Bioinformatics roadmap for therapy selection in cancer genomics

Abstract

Tumour heterogeneity is one of the main characteristics of cancer and can be categorised into inter- or intratumour heterogeneity. This heterogeneity has been revealed as one of the key causes of treatment failure and relapse. Precision oncology is an emerging field that seeks to design tailored treatments for each cancer patient according to epidemiological, clinical and omics data. This discipline relies on bioinformatics tools designed to compute scores to prioritise available drugs, with the aim of helping clinicians in treatment selection. In this review, we describe the current approaches for therapy selection depending on which type of tumour heterogeneity is being targeted and the available next-generation sequencing data. We cover intertumour heterogeneity studies and individual treatment selection using genomics variants, expression data or multi-omics strategies. We also describe intratumour dissection through clonal inference and single-cell transcriptomics, in each case providing bioinformatics tools for tailored treatment selection. Finally, we discuss how these therapy selection workflows could be integrated into the clinical practice.

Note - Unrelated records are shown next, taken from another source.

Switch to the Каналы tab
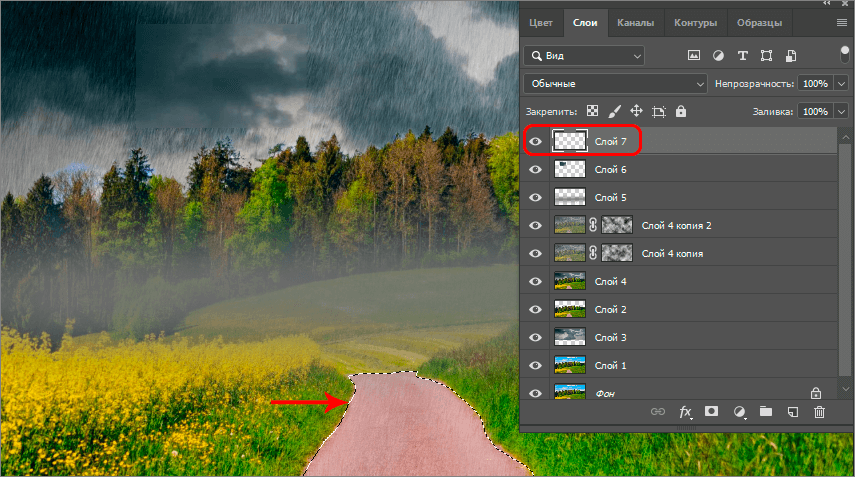The height and width of the screenshot is (477, 855). (x=635, y=22)
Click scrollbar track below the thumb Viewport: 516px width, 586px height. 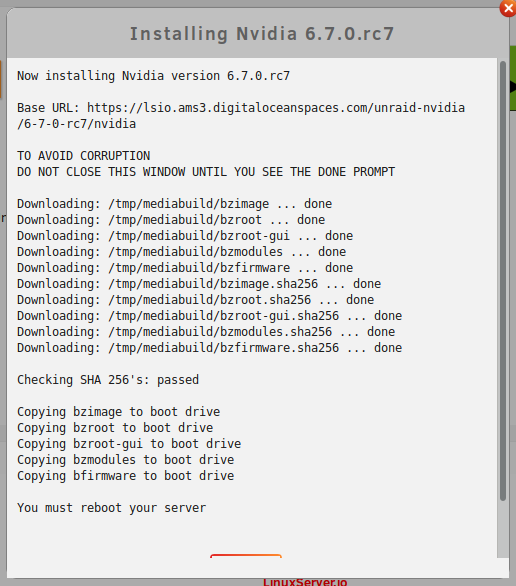tap(503, 529)
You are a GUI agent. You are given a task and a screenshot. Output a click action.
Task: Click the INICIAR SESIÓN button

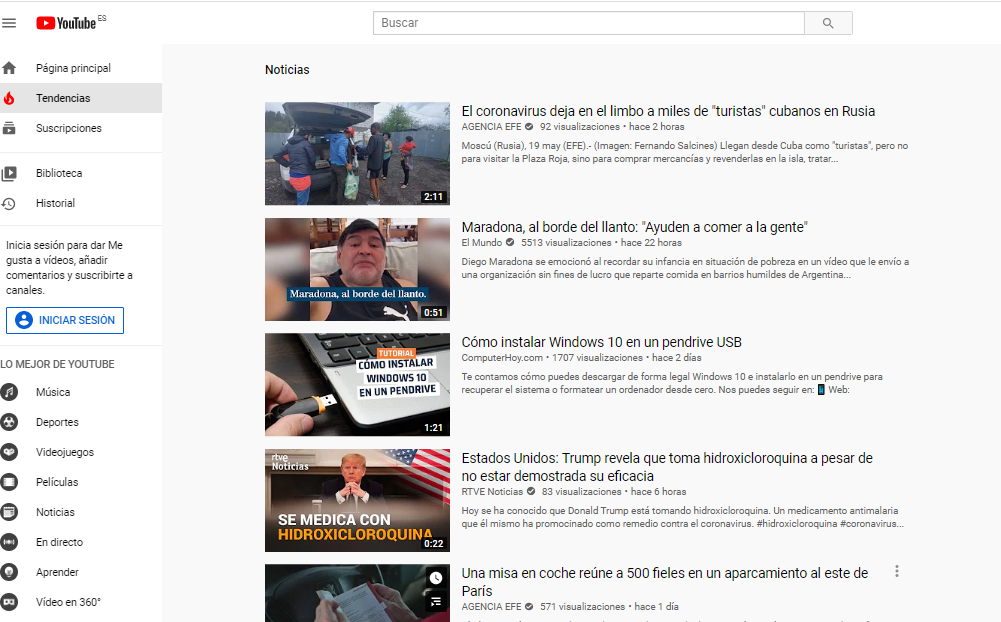pyautogui.click(x=64, y=320)
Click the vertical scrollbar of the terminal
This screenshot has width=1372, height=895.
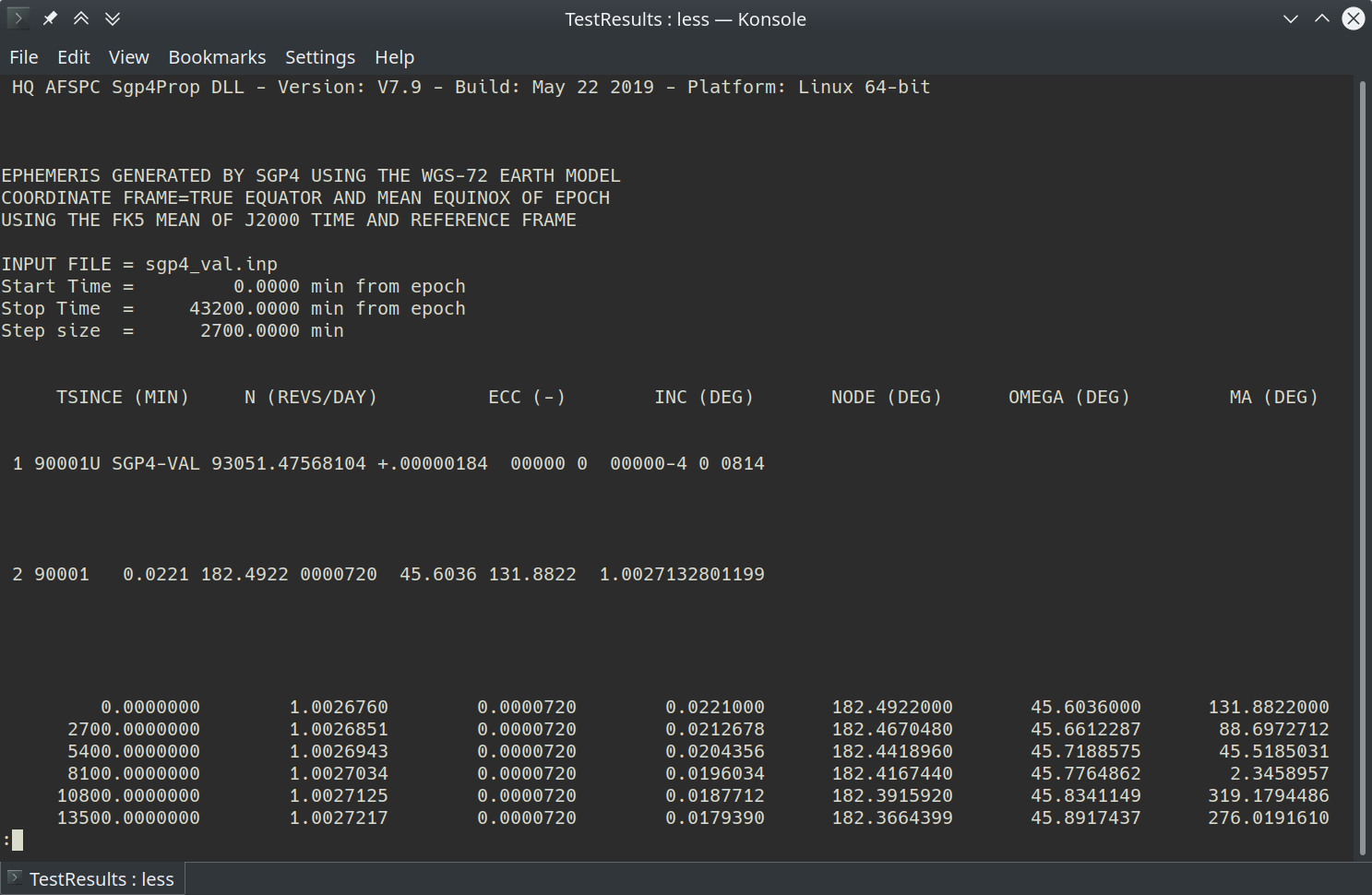(1363, 461)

Keywords: bioinformatics; drug prioritisation; next-generation sequencing; precision oncology; treatment selection; tumour heterogeneity.

Fig. 1

Roadmap for drug prioritisation from different omics profiles. The roadmap is represented as an underground map in which each next‐generation sequencing (NGS) technique is a different line and each step in the workflow is a station. Common steps between workflows are displayed as interchange stations. The names of the available tools are preceded by coloured symbols that indicate in which technique they can be applied. BQSR, base quality score recalibration; DGE, differential gene expression; QC, quality control.

Fig. 2

Concept of clonetherapy. The conventional approach in cancer treatment is to target the major subclone, since it is the most represented in a bulk sample. However, if the drug does not hit clonal alterations, other subclones might survive the treatment and expand. Clonetherapy aims to hit both clonal and subclonal alterations identified in a deconvoluted data set in order to target all subclones, thus avoiding potential relapse.

Fig. 3

Integration of drug prioritisation methods for clinical decision‐making during the cancer patient journey. Integrated bioinformatics analysis of clinical and multi‐omics data from individual cancer patients would generate a report that includes tumour genomics profiling during the patient journey. Based on such profiles, drug prioritisation methods would provide predictions to propose tailored treatments during the different stages of disease progression. The genomics report would be completed with retrospective treatment response information obtained by comparison with other patients with similar clinical and genomic profiles. Data retrieved at each step of the patient journey would be stored in federated databases for aiding future clinical decisions. DFS, disease‐free survival.